▶ [Challenge] Express the lines of the listing from the line containing "Given: Click the Show this thread link" through the line containing "Action: click(x=109, y=258)" as a JSON list of strings, one string per line, with blank lines omitted.
Start Supplied information
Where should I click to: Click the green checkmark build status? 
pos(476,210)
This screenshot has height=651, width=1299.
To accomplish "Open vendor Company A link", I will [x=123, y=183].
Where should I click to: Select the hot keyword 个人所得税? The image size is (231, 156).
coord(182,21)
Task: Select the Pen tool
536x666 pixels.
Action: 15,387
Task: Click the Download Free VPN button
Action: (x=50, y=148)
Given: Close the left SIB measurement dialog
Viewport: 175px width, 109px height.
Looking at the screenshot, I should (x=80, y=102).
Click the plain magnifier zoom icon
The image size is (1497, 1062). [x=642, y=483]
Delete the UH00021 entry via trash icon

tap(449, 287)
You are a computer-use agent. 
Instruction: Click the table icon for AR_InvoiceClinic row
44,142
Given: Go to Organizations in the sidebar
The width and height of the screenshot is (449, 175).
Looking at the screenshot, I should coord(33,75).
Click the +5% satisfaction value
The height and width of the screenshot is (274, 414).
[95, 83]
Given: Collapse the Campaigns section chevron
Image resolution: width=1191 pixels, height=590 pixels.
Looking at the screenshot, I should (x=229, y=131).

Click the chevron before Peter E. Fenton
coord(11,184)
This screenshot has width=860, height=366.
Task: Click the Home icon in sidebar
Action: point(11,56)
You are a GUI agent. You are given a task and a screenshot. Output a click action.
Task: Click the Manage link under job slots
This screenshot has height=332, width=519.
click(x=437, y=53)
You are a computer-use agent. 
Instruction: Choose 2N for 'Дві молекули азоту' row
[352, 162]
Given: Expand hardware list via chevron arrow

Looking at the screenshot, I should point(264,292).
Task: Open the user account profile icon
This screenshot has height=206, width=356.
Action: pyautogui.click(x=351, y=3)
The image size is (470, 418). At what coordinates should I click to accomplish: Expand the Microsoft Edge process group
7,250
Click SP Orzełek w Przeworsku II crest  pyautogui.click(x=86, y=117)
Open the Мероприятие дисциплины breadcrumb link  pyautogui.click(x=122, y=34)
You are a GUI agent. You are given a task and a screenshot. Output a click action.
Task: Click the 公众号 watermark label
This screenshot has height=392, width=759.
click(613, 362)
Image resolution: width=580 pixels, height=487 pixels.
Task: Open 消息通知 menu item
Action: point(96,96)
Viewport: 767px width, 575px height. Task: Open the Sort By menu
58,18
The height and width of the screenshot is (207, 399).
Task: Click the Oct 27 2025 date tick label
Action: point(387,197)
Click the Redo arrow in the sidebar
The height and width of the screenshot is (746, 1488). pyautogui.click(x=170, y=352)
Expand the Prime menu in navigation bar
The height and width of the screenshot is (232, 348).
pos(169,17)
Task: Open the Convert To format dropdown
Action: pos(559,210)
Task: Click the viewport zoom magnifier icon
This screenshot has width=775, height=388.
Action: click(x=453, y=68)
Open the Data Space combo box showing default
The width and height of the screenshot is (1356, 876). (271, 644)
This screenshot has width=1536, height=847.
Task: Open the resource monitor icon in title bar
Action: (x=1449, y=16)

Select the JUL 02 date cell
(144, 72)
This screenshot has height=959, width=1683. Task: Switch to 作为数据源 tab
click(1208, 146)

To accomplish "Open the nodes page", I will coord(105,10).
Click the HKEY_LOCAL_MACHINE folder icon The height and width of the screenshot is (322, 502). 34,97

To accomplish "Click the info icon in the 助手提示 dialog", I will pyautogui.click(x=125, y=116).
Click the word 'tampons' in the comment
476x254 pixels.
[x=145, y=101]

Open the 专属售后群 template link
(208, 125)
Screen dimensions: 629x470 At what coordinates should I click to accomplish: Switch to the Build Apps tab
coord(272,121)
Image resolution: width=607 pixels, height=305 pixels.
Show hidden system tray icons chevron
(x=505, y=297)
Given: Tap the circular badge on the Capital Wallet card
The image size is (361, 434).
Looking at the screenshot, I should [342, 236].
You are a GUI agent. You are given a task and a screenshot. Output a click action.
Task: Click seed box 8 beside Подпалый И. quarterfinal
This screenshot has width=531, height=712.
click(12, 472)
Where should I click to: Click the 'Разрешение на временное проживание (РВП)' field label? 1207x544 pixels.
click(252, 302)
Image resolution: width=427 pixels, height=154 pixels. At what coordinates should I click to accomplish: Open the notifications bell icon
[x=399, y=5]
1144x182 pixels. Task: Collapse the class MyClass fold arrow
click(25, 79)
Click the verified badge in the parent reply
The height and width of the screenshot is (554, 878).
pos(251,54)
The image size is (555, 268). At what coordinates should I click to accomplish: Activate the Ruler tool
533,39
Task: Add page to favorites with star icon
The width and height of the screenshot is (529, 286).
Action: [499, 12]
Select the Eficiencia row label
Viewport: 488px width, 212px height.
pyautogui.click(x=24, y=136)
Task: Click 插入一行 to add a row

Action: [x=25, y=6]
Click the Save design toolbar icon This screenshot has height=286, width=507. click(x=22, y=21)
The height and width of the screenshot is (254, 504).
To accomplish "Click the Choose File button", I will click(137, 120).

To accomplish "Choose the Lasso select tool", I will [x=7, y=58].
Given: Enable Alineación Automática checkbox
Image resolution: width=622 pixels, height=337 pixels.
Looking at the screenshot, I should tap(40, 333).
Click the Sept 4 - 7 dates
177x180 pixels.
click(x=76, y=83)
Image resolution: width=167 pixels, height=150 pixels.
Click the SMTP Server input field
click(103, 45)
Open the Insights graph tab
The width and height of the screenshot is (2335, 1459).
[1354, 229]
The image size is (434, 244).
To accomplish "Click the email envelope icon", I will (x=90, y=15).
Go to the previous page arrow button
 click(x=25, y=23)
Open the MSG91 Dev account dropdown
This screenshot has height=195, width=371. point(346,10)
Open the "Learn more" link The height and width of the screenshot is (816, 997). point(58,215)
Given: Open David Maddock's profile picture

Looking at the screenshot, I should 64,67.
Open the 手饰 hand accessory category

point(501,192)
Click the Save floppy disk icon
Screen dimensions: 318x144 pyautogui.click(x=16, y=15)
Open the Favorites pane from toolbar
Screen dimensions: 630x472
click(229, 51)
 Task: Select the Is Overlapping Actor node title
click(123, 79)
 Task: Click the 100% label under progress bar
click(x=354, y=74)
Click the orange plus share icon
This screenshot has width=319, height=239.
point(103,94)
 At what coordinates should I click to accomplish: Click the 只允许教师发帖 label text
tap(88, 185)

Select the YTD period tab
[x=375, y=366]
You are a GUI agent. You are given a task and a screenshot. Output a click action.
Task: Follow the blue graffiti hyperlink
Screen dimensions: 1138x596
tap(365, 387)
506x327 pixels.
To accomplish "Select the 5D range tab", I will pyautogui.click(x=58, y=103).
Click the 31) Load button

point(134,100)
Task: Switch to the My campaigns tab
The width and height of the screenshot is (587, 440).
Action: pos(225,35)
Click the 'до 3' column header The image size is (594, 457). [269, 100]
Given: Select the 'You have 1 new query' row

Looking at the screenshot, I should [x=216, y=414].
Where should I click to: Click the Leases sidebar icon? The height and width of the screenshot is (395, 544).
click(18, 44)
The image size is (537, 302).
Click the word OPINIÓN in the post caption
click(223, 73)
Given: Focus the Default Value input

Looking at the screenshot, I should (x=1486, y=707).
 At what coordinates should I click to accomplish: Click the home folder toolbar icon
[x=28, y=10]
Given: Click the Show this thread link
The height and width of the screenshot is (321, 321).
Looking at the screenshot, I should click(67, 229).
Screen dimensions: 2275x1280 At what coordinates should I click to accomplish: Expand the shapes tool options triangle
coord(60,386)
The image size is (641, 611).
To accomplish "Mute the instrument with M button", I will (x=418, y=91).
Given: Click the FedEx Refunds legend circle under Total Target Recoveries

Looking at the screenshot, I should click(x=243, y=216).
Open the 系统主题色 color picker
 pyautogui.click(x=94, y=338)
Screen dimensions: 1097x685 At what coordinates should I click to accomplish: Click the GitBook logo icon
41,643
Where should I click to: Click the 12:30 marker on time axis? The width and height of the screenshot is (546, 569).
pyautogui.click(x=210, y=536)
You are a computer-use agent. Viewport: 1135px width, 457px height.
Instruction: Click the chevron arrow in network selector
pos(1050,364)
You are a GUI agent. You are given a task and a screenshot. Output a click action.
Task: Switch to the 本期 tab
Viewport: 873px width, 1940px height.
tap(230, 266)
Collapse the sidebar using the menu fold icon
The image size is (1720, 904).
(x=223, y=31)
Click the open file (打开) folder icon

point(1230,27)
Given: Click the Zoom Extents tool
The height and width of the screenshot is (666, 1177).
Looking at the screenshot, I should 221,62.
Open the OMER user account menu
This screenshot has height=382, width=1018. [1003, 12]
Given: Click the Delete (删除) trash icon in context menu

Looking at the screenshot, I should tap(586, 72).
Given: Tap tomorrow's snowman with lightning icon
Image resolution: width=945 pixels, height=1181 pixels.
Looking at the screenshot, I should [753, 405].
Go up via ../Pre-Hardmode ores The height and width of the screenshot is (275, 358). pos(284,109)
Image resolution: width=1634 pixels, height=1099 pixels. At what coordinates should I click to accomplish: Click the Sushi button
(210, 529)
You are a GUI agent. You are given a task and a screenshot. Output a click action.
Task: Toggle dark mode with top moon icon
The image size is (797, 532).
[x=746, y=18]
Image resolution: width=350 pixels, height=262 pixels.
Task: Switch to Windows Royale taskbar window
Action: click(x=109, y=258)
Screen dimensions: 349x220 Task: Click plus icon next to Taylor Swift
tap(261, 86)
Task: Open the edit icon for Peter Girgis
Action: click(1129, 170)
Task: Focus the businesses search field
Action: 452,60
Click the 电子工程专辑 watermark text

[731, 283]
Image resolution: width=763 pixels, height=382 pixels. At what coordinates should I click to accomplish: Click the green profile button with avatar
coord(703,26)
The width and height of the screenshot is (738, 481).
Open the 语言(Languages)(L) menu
End Supplied information
▶ [Response to this exercise]
[
  "Given: Click the Show this thread link",
  "The height and width of the screenshot is (321, 321).",
  "Looking at the screenshot, I should click(67, 229).",
  "Screen dimensions: 2275x1280 At what coordinates should I click to accomplish: Expand the shapes tool options triangle",
  "coord(60,386)",
  "The image size is (641, 611).",
  "To accomplish \"Mute the instrument with M button\", I will (x=418, y=91).",
  "Given: Click the FedEx Refunds legend circle under Total Target Recoveries",
  "Looking at the screenshot, I should click(x=243, y=216).",
  "Open the 系统主题色 color picker",
  " pyautogui.click(x=94, y=338)",
  "Screen dimensions: 1097x685 At what coordinates should I click to accomplish: Click the GitBook logo icon",
  "41,643",
  "Where should I click to: Click the 12:30 marker on time axis? The width and height of the screenshot is (546, 569).",
  "pyautogui.click(x=210, y=536)",
  "You are a computer-use agent. Viewport: 1135px width, 457px height.",
  "Instruction: Click the chevron arrow in network selector",
  "pos(1050,364)",
  "You are a GUI agent. You are given a task and a screenshot. Output a click action.",
  "Task: Switch to the 本期 tab",
  "Viewport: 873px width, 1940px height.",
  "tap(230, 266)",
  "Collapse the sidebar using the menu fold icon",
  "The image size is (1720, 904).",
  "(x=223, y=31)",
  "Click the open file (打开) folder icon",
  "point(1230,27)",
  "Given: Click the Zoom Extents tool",
  "The height and width of the screenshot is (666, 1177).",
  "Looking at the screenshot, I should 221,62.",
  "Open the OMER user account menu",
  "This screenshot has height=382, width=1018. [1003, 12]",
  "Given: Click the Delete (删除) trash icon in context menu",
  "Looking at the screenshot, I should tap(586, 72).",
  "Given: Tap tomorrow's snowman with lightning icon",
  "Image resolution: width=945 pixels, height=1181 pixels.",
  "Looking at the screenshot, I should [753, 405].",
  "Go up via ../Pre-Hardmode ores The height and width of the screenshot is (275, 358). pos(284,109)",
  "Image resolution: width=1634 pixels, height=1099 pixels. At what coordinates should I click to accomplish: Click the Sushi button",
  "(210, 529)",
  "You are a GUI agent. You are given a task and a screenshot. Output a click action.",
  "Task: Toggle dark mode with top moon icon",
  "The image size is (797, 532).",
  "[x=746, y=18]",
  "Image resolution: width=350 pixels, height=262 pixels.",
  "Task: Switch to Windows Royale taskbar window",
  "Action: click(x=109, y=258)"
]